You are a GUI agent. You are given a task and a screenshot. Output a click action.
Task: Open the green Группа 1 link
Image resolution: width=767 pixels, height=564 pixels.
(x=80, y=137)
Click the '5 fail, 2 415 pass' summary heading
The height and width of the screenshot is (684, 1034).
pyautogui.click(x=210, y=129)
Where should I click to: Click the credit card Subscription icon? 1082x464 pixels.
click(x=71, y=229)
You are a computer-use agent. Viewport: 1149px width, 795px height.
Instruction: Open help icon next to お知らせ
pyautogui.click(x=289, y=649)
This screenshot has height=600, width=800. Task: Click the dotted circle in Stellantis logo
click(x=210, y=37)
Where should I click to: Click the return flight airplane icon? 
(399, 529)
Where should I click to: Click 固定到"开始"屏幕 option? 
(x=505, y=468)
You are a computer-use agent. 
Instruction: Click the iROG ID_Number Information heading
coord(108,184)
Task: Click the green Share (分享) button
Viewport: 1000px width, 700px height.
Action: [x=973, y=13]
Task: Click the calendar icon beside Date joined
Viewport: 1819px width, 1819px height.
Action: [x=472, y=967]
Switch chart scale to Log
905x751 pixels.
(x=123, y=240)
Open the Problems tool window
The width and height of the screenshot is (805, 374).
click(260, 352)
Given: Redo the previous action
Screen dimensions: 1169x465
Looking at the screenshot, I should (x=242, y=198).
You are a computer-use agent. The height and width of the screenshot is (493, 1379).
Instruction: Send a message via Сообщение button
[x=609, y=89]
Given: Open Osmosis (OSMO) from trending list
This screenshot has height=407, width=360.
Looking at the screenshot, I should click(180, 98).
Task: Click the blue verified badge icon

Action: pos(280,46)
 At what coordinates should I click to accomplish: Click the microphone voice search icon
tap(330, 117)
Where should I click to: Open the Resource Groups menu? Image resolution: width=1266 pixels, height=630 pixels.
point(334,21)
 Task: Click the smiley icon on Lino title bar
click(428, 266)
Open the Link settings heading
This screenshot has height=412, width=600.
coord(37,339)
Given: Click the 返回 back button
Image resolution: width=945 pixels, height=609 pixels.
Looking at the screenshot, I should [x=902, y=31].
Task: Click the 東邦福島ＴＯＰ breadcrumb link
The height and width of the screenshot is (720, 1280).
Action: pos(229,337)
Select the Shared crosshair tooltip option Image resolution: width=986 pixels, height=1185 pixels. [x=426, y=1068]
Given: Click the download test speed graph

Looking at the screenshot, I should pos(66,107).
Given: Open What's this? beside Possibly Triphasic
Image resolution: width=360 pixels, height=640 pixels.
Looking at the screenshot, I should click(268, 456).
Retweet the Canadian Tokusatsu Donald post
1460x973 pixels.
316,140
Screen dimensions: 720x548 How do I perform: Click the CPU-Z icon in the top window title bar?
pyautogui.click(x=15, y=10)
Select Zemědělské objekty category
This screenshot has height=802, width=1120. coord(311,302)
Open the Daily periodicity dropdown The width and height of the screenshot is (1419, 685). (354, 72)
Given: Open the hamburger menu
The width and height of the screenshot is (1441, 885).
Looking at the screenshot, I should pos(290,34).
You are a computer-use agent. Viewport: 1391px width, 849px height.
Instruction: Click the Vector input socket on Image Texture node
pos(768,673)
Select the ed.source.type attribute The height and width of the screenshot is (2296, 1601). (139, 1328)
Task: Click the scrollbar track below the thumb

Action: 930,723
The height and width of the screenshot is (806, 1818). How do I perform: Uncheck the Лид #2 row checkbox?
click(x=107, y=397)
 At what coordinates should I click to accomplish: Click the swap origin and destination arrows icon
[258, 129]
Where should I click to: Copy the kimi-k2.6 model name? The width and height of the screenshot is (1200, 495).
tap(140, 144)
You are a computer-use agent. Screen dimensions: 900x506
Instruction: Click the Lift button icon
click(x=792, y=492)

+ + + +

- Your goal
In your reply, restate every entry exactly.

- Solution to the exercise
You are a GUI agent. You are given a task and a screenshot. Output a click action.
Task: Open the green Группа 1 link
Image resolution: width=767 pixels, height=564 pixels.
(x=80, y=137)
Click the '5 fail, 2 415 pass' summary heading
The height and width of the screenshot is (684, 1034).
pyautogui.click(x=210, y=129)
Where should I click to: Click the credit card Subscription icon? 1082x464 pixels.
click(x=71, y=229)
You are a computer-use agent. Viewport: 1149px width, 795px height.
Instruction: Open help icon next to お知らせ
pyautogui.click(x=289, y=649)
This screenshot has height=600, width=800. Task: Click the dotted circle in Stellantis logo
click(x=210, y=37)
Where should I click to: Click the return flight airplane icon? 
(399, 529)
Where should I click to: Click 固定到"开始"屏幕 option? 
(x=505, y=468)
You are a computer-use agent. 
Instruction: Click the iROG ID_Number Information heading
coord(108,184)
Task: Click the green Share (分享) button
Viewport: 1000px width, 700px height.
Action: [x=973, y=13]
Task: Click the calendar icon beside Date joined
Viewport: 1819px width, 1819px height.
Action: [x=472, y=967]
Switch chart scale to Log
905x751 pixels.
(x=123, y=240)
Open the Problems tool window
The width and height of the screenshot is (805, 374).
click(260, 352)
Given: Redo the previous action
Screen dimensions: 1169x465
Looking at the screenshot, I should (x=242, y=198).
You are a computer-use agent. The height and width of the screenshot is (493, 1379).
Instruction: Send a message via Сообщение button
[x=609, y=89]
Given: Open Osmosis (OSMO) from trending list
This screenshot has height=407, width=360.
Looking at the screenshot, I should click(180, 98).
Task: Click the blue verified badge icon

Action: pos(280,46)
 At what coordinates should I click to accomplish: Click the microphone voice search icon
tap(330, 117)
Where should I click to: Open the Resource Groups menu? Image resolution: width=1266 pixels, height=630 pixels.
point(334,21)
 Task: Click the smiley icon on Lino title bar
click(428, 266)
Open the Link settings heading
This screenshot has height=412, width=600.
coord(37,339)
Given: Click the 返回 back button
Image resolution: width=945 pixels, height=609 pixels.
Looking at the screenshot, I should [x=902, y=31].
Task: Click the 東邦福島ＴＯＰ breadcrumb link
The height and width of the screenshot is (720, 1280).
Action: pos(229,337)
Select the Shared crosshair tooltip option Image resolution: width=986 pixels, height=1185 pixels. [x=426, y=1068]
Given: Click the download test speed graph

Looking at the screenshot, I should pos(66,107).
Given: Open What's this? beside Possibly Triphasic
Image resolution: width=360 pixels, height=640 pixels.
Looking at the screenshot, I should click(268, 456).
Retweet the Canadian Tokusatsu Donald post
1460x973 pixels.
316,140
Screen dimensions: 720x548 How do I perform: Click the CPU-Z icon in the top window title bar?
pyautogui.click(x=15, y=10)
Select Zemědělské objekty category
This screenshot has height=802, width=1120. coord(311,302)
Open the Daily periodicity dropdown The width and height of the screenshot is (1419, 685). (354, 72)
Given: Open the hamburger menu
The width and height of the screenshot is (1441, 885).
Looking at the screenshot, I should pos(290,34).
You are a computer-use agent. Viewport: 1391px width, 849px height.
Instruction: Click the Vector input socket on Image Texture node
pos(768,673)
Select the ed.source.type attribute The height and width of the screenshot is (2296, 1601). (139, 1328)
Task: Click the scrollbar track below the thumb

Action: 930,723
The height and width of the screenshot is (806, 1818). How do I perform: Uncheck the Лид #2 row checkbox?
click(x=107, y=397)
 At what coordinates should I click to accomplish: Click the swap origin and destination arrows icon
[258, 129]
Where should I click to: Copy the kimi-k2.6 model name? The width and height of the screenshot is (1200, 495).
tap(140, 144)
You are a computer-use agent. Screen dimensions: 900x506
Instruction: Click the Lift button icon
click(x=792, y=492)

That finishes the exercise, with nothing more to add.